# Task
Write down every entry once more, exactly as it reads.

[Records from a data source]
════════════════════

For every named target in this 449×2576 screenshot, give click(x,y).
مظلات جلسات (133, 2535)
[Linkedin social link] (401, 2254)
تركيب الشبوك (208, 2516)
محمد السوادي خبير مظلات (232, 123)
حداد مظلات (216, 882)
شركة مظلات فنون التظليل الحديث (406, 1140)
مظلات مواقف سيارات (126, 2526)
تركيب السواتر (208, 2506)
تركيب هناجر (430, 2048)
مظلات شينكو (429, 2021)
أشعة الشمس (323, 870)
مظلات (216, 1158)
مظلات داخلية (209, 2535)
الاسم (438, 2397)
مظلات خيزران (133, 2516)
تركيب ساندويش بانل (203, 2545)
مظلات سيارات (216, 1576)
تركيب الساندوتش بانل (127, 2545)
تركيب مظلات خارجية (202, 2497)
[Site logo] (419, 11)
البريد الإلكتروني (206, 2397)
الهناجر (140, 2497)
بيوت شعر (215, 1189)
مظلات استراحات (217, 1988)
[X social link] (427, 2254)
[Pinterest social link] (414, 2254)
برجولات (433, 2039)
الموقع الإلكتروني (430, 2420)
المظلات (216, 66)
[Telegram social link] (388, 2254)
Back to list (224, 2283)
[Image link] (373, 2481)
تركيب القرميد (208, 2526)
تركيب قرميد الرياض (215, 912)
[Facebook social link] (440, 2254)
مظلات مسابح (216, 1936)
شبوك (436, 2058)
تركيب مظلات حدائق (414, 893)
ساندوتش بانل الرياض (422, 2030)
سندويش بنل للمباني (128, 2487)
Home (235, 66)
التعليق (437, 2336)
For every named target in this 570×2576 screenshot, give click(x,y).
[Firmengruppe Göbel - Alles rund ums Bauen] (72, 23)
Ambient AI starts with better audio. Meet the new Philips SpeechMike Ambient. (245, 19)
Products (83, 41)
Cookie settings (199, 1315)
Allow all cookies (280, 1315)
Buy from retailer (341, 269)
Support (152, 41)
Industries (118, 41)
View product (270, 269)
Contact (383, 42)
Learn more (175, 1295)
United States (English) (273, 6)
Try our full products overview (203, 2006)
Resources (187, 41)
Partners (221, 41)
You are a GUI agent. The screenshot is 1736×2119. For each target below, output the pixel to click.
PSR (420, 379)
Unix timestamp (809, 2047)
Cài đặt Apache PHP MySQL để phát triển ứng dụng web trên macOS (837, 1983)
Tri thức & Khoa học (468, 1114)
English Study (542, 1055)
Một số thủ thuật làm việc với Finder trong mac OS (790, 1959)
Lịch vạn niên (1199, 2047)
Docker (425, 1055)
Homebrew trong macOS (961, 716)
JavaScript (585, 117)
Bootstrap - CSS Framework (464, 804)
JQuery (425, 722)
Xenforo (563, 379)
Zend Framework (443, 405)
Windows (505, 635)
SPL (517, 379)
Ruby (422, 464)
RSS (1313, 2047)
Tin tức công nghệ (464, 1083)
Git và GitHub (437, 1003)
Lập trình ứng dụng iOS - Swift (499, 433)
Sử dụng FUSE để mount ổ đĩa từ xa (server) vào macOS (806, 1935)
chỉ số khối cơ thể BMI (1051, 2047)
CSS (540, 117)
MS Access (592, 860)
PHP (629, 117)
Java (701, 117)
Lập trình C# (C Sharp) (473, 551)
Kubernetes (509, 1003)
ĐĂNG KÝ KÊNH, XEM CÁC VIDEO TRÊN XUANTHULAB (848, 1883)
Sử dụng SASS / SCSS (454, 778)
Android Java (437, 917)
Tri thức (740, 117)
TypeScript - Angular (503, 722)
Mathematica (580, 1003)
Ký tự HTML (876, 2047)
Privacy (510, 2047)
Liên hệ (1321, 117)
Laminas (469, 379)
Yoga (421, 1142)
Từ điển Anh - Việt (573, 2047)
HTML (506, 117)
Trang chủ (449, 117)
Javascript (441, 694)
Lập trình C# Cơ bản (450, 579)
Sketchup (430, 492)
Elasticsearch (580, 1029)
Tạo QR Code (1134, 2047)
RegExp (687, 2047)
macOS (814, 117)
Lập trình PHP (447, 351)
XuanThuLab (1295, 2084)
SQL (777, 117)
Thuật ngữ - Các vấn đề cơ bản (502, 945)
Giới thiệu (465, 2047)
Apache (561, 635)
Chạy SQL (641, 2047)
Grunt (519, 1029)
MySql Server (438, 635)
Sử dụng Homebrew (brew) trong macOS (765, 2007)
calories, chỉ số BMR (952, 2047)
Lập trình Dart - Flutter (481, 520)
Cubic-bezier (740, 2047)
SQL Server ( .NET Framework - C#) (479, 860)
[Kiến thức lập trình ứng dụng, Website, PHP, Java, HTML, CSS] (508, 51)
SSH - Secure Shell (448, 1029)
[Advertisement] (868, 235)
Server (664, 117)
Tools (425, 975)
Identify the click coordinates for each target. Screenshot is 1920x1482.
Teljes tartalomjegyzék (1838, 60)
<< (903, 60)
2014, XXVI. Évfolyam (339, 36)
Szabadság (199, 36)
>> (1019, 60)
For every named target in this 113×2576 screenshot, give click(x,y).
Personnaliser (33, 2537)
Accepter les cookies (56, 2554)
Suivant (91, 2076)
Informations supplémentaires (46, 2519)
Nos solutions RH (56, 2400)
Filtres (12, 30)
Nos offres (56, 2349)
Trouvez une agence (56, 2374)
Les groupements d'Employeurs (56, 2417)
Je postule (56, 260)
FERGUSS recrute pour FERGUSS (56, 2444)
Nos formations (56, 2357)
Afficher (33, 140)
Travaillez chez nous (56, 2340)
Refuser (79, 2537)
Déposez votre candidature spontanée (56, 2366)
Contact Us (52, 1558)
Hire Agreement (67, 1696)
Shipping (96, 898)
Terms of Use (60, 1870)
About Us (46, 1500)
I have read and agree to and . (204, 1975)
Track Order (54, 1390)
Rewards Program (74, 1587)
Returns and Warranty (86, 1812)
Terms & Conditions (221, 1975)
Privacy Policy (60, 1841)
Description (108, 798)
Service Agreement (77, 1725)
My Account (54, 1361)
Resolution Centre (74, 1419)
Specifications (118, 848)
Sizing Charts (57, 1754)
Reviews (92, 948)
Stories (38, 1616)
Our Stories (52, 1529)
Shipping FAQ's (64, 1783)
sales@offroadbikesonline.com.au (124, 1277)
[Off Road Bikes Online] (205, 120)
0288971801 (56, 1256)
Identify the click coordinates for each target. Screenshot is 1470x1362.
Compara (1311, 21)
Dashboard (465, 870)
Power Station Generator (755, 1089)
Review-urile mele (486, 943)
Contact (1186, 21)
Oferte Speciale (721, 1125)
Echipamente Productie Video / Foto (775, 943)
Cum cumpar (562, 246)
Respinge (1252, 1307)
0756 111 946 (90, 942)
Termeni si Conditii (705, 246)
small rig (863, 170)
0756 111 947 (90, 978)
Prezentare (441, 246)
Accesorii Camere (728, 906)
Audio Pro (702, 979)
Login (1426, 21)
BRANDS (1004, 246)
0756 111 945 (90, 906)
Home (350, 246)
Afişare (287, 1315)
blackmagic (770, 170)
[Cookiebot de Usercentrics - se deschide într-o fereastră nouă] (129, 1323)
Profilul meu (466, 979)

════════════════════

# Task output
For every named target in this 449×2576 screenshot, give click(x,y).
مظلات جلسات (133, 2535)
[Linkedin social link] (401, 2254)
تركيب الشبوك (208, 2516)
محمد السوادي خبير مظلات (232, 123)
حداد مظلات (216, 882)
شركة مظلات فنون التظليل الحديث (406, 1140)
مظلات مواقف سيارات (126, 2526)
تركيب السواتر (208, 2506)
تركيب هناجر (430, 2048)
مظلات شينكو (429, 2021)
أشعة الشمس (323, 870)
مظلات (216, 1158)
مظلات داخلية (209, 2535)
الاسم (438, 2397)
مظلات خيزران (133, 2516)
تركيب ساندويش بانل (203, 2545)
مظلات سيارات (216, 1576)
تركيب الساندوتش بانل (127, 2545)
تركيب مظلات خارجية (202, 2497)
[Site logo] (419, 11)
البريد الإلكتروني (206, 2397)
الهناجر (140, 2497)
بيوت شعر (215, 1189)
مظلات استراحات (217, 1988)
[X social link] (427, 2254)
[Pinterest social link] (414, 2254)
برجولات (433, 2039)
الموقع الإلكتروني (430, 2420)
المظلات (216, 66)
[Telegram social link] (388, 2254)
Back to list (224, 2283)
[Image link] (373, 2481)
تركيب القرميد (208, 2526)
تركيب قرميد الرياض (215, 912)
[Facebook social link] (440, 2254)
مظلات مسابح (216, 1936)
شبوك (436, 2058)
تركيب مظلات حدائق (414, 893)
ساندوتش بانل الرياض (422, 2030)
سندويش بنل للمباني (128, 2487)
Home (235, 66)
التعليق (437, 2336)
For every named target in this 570×2576 screenshot, give click(x,y).
[Firmengruppe Göbel - Alles rund ums Bauen] (72, 23)
Ambient AI starts with better audio. Meet the new Philips SpeechMike Ambient. (245, 19)
Products (83, 41)
Cookie settings (199, 1315)
Allow all cookies (280, 1315)
Buy from retailer (341, 269)
Support (152, 41)
Industries (118, 41)
View product (270, 269)
Contact (383, 42)
Learn more (175, 1295)
United States (English) (273, 6)
Try our full products overview (203, 2006)
Resources (187, 41)
Partners (221, 41)
You are a GUI agent. The screenshot is 1736×2119. For each target below, output the pixel to click.
PSR (420, 379)
Unix timestamp (809, 2047)
Cài đặt Apache PHP MySQL để phát triển ứng dụng web trên macOS (837, 1983)
Tri thức & Khoa học (468, 1114)
English Study (542, 1055)
Một số thủ thuật làm việc với Finder trong mac OS (790, 1959)
Lịch vạn niên (1199, 2047)
Docker (425, 1055)
Homebrew trong macOS (961, 716)
JavaScript (585, 117)
Bootstrap - CSS Framework (464, 804)
JQuery (425, 722)
Xenforo (563, 379)
Zend Framework (443, 405)
Windows (505, 635)
SPL (517, 379)
Ruby (422, 464)
RSS (1313, 2047)
Tin tức công nghệ (464, 1083)
Git và GitHub (437, 1003)
Lập trình ứng dụng iOS - Swift (499, 433)
Sử dụng FUSE để mount ổ đĩa từ xa (server) vào macOS (806, 1935)
chỉ số khối cơ thể BMI (1051, 2047)
CSS (540, 117)
MS Access (592, 860)
PHP (629, 117)
Java (701, 117)
Lập trình C# (C Sharp) (473, 551)
Kubernetes (509, 1003)
ĐĂNG KÝ KÊNH, XEM CÁC VIDEO TRÊN XUANTHULAB (848, 1883)
Sử dụng SASS / SCSS (454, 778)
Android Java (437, 917)
Tri thức (740, 117)
TypeScript - Angular (503, 722)
Mathematica (580, 1003)
Ký tự HTML (876, 2047)
Privacy (510, 2047)
Liên hệ (1321, 117)
Laminas (469, 379)
Yoga (421, 1142)
Từ điển Anh - Việt (573, 2047)
HTML (506, 117)
Trang chủ (449, 117)
Javascript (441, 694)
Lập trình C# Cơ bản (450, 579)
Sketchup (430, 492)
Elasticsearch (580, 1029)
Tạo QR Code (1134, 2047)
RegExp (687, 2047)
macOS (814, 117)
Lập trình PHP (447, 351)
XuanThuLab (1295, 2084)
SQL (777, 117)
Thuật ngữ - Các vấn đề cơ bản (502, 945)
Giới thiệu (465, 2047)
Apache (561, 635)
Chạy SQL (641, 2047)
Grunt (519, 1029)
MySql Server (438, 635)
Sử dụng Homebrew (brew) trong macOS (765, 2007)
calories, chỉ số BMR (952, 2047)
Lập trình Dart - Flutter (481, 520)
Cubic-bezier (740, 2047)
SQL Server ( .NET Framework - C#) (479, 860)
[Kiến thức lập trình ứng dụng, Website, PHP, Java, HTML, CSS] (508, 51)
SSH - Secure Shell (448, 1029)
[Advertisement] (868, 235)
Server (664, 117)
Tools (425, 975)
Identify the click coordinates for each target. Screenshot is 1920x1482.
Teljes tartalomjegyzék (1838, 60)
<< (903, 60)
2014, XXVI. Évfolyam (339, 36)
Szabadság (199, 36)
>> (1019, 60)
For every named target in this 113×2576 screenshot, give click(x,y).
Personnaliser (33, 2537)
Accepter les cookies (56, 2554)
Suivant (91, 2076)
Informations supplémentaires (46, 2519)
Nos solutions RH (56, 2400)
Filtres (12, 30)
Nos offres (56, 2349)
Trouvez une agence (56, 2374)
Les groupements d'Employeurs (56, 2417)
Je postule (56, 260)
FERGUSS recrute pour FERGUSS (56, 2444)
Nos formations (56, 2357)
Afficher (33, 140)
Travaillez chez nous (56, 2340)
Refuser (79, 2537)
Déposez votre candidature spontanée (56, 2366)
Contact Us (52, 1558)
Hire Agreement (67, 1696)
Shipping (96, 898)
Terms of Use (60, 1870)
About Us (46, 1500)
I have read and agree to and . (204, 1975)
Track Order (54, 1390)
Rewards Program (74, 1587)
Returns and Warranty (86, 1812)
Terms & Conditions (221, 1975)
Privacy Policy (60, 1841)
Description (108, 798)
Service Agreement (77, 1725)
My Account (54, 1361)
Resolution Centre (74, 1419)
Specifications (118, 848)
Sizing Charts (57, 1754)
Reviews (92, 948)
Stories (38, 1616)
Our Stories (52, 1529)
Shipping FAQ's (64, 1783)
sales@offroadbikesonline.com.au (124, 1277)
[Off Road Bikes Online] (205, 120)
0288971801 (56, 1256)
Identify the click coordinates for each target. Screenshot is 1470x1362.
Compara (1311, 21)
Dashboard (465, 870)
Power Station Generator (755, 1089)
Review-urile mele (486, 943)
Contact (1186, 21)
Oferte Speciale (721, 1125)
Echipamente Productie Video / Foto (775, 943)
Cum cumpar (562, 246)
Respinge (1252, 1307)
0756 111 946 (90, 942)
Termeni si Conditii (705, 246)
small rig (863, 170)
0756 111 947 (90, 978)
Prezentare (441, 246)
Accesorii Camere (728, 906)
Audio Pro (702, 979)
Login (1426, 21)
BRANDS (1004, 246)
0756 111 945 (90, 906)
Home (350, 246)
Afişare (287, 1315)
blackmagic (770, 170)
[Cookiebot de Usercentrics - se deschide într-o fereastră nouă] (129, 1323)
Profilul meu (466, 979)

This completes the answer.